Solved – R-squared is equal to 81% means what

machine learningr-squaredregression

I was studying linear regression and got stuck in r-squared. I know how to calculate r-squared like a machine, but I want to understand r-squared in human language. For example, what is the meaning of r-squared = 81%?
I googled and watch several tutorials and gathered some human intuition of r-squared = 81%.

r-squared = 81% means:

  • 81% less variance around the regression line than mean line
  • 81% less error between predicted values and actual values
  • Actual data is 81% close to the regression line than mean line
  • 81% better prediction of actual values using regression line than mean line

These are all human language of r-squared = 81% I got. Please correct me if I am wrong.
I watched a video 1 and found another explanation of r-squared. Which is:
"r-squared is the percentage of variation in 'Y' that is accounted for by its regression on 'X'"
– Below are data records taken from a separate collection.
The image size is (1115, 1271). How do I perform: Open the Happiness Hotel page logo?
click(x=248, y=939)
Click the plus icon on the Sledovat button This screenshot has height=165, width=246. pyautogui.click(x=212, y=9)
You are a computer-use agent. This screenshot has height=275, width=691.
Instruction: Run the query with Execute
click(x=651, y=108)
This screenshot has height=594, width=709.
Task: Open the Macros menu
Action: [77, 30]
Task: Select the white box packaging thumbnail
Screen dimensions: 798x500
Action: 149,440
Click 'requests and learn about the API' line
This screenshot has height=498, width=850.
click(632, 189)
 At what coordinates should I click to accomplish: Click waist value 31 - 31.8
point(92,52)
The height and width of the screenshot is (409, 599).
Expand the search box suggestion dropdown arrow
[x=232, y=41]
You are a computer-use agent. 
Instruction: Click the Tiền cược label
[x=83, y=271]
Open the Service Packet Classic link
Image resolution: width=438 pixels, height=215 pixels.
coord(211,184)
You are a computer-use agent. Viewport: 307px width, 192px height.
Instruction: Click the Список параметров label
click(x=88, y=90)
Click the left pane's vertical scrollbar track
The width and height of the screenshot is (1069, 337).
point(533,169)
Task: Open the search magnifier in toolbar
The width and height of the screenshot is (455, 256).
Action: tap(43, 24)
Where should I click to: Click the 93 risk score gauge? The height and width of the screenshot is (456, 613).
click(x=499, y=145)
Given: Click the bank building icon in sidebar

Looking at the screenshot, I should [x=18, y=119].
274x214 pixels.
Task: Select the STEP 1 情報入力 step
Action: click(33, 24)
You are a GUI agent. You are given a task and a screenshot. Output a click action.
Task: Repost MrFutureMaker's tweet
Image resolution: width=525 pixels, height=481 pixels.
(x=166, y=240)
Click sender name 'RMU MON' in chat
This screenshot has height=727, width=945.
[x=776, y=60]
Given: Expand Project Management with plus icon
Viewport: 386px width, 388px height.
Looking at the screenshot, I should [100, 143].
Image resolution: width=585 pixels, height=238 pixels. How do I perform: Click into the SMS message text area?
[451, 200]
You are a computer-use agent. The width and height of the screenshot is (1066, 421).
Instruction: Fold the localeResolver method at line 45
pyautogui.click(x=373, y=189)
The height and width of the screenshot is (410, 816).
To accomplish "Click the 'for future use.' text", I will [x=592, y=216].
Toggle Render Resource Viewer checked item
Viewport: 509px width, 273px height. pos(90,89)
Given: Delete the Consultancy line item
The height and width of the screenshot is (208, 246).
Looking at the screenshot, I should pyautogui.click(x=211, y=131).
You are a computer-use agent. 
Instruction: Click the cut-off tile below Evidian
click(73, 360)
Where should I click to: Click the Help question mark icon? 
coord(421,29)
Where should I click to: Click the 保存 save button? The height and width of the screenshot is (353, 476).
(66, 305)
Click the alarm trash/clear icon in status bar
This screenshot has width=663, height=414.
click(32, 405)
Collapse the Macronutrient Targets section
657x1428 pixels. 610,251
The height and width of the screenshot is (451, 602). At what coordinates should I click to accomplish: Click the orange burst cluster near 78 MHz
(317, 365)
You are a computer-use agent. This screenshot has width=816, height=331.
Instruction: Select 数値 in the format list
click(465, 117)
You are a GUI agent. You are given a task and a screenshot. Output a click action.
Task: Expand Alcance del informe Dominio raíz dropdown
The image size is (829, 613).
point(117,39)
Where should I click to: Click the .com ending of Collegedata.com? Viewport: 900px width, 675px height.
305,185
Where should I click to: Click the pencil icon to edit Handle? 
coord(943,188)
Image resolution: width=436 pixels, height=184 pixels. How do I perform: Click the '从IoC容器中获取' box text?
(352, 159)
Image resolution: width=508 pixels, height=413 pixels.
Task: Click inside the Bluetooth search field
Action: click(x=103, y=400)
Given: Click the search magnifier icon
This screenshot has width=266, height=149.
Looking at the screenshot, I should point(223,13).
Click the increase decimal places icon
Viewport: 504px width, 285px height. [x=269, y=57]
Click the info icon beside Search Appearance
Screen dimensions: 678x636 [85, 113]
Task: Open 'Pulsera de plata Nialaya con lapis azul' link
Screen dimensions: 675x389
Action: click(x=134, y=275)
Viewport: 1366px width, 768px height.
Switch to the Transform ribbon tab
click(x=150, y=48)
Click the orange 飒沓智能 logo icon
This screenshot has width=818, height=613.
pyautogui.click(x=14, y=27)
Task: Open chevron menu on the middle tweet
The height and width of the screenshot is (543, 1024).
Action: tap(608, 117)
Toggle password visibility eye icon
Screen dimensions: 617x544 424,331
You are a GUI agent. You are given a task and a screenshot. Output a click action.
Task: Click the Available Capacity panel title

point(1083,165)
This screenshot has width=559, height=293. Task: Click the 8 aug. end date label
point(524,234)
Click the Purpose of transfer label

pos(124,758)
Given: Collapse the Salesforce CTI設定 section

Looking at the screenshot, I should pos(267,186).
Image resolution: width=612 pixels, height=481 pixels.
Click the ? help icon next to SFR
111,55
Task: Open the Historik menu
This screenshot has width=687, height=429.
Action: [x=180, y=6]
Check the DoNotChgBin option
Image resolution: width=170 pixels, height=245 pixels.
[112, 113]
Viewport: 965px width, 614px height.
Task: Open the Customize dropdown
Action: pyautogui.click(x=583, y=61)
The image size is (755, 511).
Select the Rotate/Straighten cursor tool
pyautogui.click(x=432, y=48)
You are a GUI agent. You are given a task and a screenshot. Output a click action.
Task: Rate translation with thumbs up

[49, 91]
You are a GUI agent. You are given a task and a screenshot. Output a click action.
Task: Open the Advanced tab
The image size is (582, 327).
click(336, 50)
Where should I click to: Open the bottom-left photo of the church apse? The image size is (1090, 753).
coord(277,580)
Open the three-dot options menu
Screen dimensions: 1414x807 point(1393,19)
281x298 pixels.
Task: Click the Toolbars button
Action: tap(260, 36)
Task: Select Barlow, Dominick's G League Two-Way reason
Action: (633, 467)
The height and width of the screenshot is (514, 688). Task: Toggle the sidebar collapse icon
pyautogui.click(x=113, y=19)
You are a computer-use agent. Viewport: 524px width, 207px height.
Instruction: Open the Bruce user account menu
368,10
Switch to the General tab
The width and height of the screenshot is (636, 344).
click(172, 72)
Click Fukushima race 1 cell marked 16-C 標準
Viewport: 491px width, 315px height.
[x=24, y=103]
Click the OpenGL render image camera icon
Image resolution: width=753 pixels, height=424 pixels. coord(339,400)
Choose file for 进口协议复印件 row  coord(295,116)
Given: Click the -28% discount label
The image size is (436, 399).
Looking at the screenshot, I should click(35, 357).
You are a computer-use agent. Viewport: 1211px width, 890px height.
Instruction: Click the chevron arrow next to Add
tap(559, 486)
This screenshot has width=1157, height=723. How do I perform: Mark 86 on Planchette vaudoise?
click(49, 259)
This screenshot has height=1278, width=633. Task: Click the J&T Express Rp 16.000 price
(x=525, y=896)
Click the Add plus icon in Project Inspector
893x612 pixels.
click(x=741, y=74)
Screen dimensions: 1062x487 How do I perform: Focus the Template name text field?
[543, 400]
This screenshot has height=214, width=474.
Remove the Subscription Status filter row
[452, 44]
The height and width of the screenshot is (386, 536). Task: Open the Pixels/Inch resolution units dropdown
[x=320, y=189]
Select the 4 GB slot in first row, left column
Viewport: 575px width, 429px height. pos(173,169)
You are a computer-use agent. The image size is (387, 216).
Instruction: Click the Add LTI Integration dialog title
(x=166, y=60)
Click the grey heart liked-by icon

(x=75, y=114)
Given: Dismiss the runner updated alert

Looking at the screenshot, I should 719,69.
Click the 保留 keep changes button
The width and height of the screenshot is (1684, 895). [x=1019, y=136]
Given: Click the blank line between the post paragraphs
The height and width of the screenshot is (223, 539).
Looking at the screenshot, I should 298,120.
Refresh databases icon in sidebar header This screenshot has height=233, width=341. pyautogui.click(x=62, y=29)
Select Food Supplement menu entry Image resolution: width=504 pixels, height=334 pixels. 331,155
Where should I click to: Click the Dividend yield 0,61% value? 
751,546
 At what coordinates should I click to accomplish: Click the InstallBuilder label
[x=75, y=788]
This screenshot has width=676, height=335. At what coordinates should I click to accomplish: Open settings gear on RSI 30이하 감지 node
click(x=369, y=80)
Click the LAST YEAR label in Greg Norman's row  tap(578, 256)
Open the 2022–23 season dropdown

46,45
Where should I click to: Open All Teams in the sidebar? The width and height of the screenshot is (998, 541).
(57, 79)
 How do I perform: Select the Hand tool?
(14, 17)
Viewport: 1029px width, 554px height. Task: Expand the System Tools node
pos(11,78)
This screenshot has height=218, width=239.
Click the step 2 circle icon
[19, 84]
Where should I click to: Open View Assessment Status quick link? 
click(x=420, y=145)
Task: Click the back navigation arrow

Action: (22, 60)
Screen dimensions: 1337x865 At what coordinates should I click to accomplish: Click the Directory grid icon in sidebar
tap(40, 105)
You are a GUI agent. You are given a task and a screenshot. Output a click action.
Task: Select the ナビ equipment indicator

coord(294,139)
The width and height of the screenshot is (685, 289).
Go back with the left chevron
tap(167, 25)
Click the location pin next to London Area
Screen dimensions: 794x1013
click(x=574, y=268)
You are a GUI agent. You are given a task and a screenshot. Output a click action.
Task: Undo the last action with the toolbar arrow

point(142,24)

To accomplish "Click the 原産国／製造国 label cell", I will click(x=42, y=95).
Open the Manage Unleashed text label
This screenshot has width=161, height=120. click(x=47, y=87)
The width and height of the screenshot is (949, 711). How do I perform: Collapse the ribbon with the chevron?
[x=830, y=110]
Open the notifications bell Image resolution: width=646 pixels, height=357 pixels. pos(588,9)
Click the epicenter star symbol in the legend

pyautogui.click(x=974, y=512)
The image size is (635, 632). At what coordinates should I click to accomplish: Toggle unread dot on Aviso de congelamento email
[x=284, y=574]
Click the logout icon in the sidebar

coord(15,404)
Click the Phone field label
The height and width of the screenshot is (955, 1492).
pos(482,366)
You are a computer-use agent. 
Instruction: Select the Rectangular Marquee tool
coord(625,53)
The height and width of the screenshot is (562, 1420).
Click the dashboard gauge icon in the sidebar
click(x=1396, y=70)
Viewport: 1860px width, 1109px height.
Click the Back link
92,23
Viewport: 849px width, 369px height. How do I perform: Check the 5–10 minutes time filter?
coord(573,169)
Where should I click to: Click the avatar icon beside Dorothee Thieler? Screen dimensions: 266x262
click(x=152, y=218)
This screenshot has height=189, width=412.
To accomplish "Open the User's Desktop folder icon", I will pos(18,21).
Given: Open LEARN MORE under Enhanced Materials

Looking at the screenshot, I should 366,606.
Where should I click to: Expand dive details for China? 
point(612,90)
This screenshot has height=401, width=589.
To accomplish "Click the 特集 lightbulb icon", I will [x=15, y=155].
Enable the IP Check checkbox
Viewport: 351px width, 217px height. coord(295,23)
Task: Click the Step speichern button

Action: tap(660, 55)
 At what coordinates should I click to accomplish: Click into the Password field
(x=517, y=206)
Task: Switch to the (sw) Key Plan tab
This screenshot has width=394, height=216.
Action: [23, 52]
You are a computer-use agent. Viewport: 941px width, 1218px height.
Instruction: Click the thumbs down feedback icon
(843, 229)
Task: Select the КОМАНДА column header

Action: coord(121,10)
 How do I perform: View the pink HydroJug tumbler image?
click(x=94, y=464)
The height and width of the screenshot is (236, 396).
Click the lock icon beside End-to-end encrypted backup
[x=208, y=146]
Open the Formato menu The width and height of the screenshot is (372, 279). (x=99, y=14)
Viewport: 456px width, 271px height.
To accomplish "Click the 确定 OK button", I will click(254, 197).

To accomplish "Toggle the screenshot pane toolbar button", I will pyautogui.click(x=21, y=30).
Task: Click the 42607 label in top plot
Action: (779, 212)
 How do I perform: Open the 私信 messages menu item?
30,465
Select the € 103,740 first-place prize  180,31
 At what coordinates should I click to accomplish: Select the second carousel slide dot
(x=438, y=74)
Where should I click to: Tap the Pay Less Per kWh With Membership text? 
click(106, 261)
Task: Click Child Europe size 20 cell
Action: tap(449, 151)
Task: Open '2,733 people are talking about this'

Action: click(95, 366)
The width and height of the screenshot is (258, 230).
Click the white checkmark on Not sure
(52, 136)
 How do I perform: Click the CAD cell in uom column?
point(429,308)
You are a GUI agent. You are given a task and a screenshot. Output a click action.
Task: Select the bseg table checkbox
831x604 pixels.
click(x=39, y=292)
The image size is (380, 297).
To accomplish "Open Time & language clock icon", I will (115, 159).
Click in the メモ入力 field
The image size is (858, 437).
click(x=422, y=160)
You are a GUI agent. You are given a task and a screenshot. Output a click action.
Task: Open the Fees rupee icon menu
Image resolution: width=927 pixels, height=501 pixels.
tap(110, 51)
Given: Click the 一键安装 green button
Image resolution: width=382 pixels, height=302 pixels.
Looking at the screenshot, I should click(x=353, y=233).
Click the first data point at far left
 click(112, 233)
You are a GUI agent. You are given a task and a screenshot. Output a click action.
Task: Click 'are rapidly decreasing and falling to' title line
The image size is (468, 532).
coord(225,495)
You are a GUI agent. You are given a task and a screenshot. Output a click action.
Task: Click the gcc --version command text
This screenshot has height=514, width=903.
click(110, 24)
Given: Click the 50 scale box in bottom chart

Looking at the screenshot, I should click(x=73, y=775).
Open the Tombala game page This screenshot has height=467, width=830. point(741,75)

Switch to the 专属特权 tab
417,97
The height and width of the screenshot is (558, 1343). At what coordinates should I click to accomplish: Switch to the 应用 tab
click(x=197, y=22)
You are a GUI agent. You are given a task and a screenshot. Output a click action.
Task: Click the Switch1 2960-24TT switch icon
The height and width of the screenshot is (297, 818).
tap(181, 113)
Well, the last explanation is a bit confusing for me. Could anyone make me understand with a simple example of what this line actually means?

Best Answer

As a matter of fact, this last explanation is the best one:

r-squared is the percentage of variation in 'Y' that is accounted for by its regression on 'X'

Yes, it is quite abstract. Let's try to understand it.

Here is some simulated data.

scatterplot

R code:

set.seed(1)
xx <- runif(100)
yy <- 1-xx^2+rnorm(length(xx),0,0.1)
plot(xx,yy,pch=19)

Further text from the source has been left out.